McDonald’s denies any connection to the uproar caused by Oliver’s nationally televised show, but the fast-food giant recently joined Taco Bell and Burger King in announcing an end to its use.
Imagine what else will be sacrificed in the name of fiscal austerity. It seems patently farcical to put our children’s health at risk just to save three cents to the dollar. I understand the need to be efficient during these trying times, but is this the lengths we have to go to, especially as our youth become increasingly unhealthy? I’m sure the costs of supporting their subsequent health problems will far outweigh the immediate financial benefit of cheaper meat.
I also recall that Jamie Oliver’s demonstration didn’t leave much of a dent in these kids’ eating habits – most of them expressed an intention to continue eating the stuff, a testimony to our culture’s pervasively poor eating habits. Speaking of which…
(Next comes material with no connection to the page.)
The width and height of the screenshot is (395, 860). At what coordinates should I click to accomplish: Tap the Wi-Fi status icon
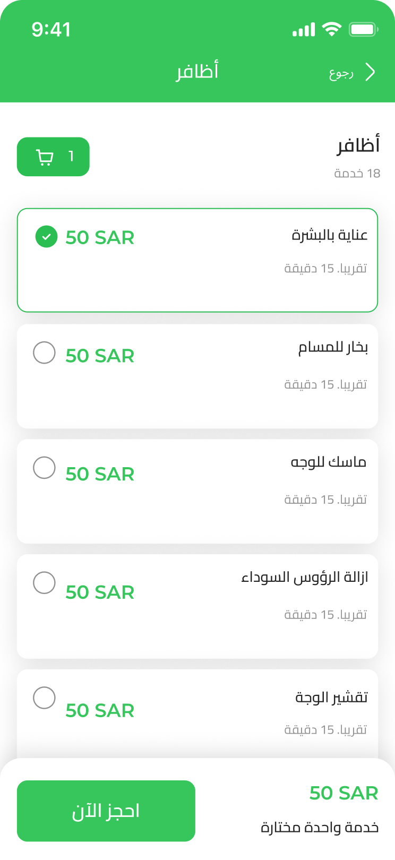click(x=332, y=30)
And that leads us back to the National School Lunch Program, which, the The Daily reports, plans to buy 7 million pounds of pink slime over the next several months. Last year, The Daily adds, the stuff made up 6.5 percent of the beef purchased by USDA for the school lunch program. A USDA spokesperson speaking to me on background could not confirm the 7 million pounds number but did confirm that 6.5 percent of last year’s purchases were LFTB (Lean Finely Textured Beef). He insisted that it’s a high-quality, safe product and claimed that it had showed no food-safety problems since the 2009 Times article. Nor, he added, does price play a role in the department’s decision to buy it.
The Daily interviewed two former USDA microbiologists who take a different view. One, Gerald Zirnstein, the man who originally dubbed the product “pink slime,” said, “I have a two-year-old son…And you better believe I don’t want him eating pink slime when he starts going to school.” The other, Carl Custer, added, “We originally called it soylent pink…We looked at the product and we objected to it because it used connective tissues instead of muscle. It was simply not nutritionally equivalent [to ground beef]. My main objection was that it was not meat.”
Both men say the product was approved as safe by the USDA over their objections.
Meanwhile, the problem pink slime was originally intended to solve, pathogens in meat, continues apace. Wired’s Maryn McKenna recently broke down the FDA’s annual report on the bacteria it finds on the retail meat it tests each year. “Almost 29 percent of ground-beef samples carried Salmonella strains that were resistant to six [antibiotics],” McKenna reports.
I know times are tough, but surely we can do better for our kids than this. It seems like neither the public or private sector has our interests at heart. It’s up to us to take matters into our own hands, and that starts with realizing what we’re putting into our bodies everyday.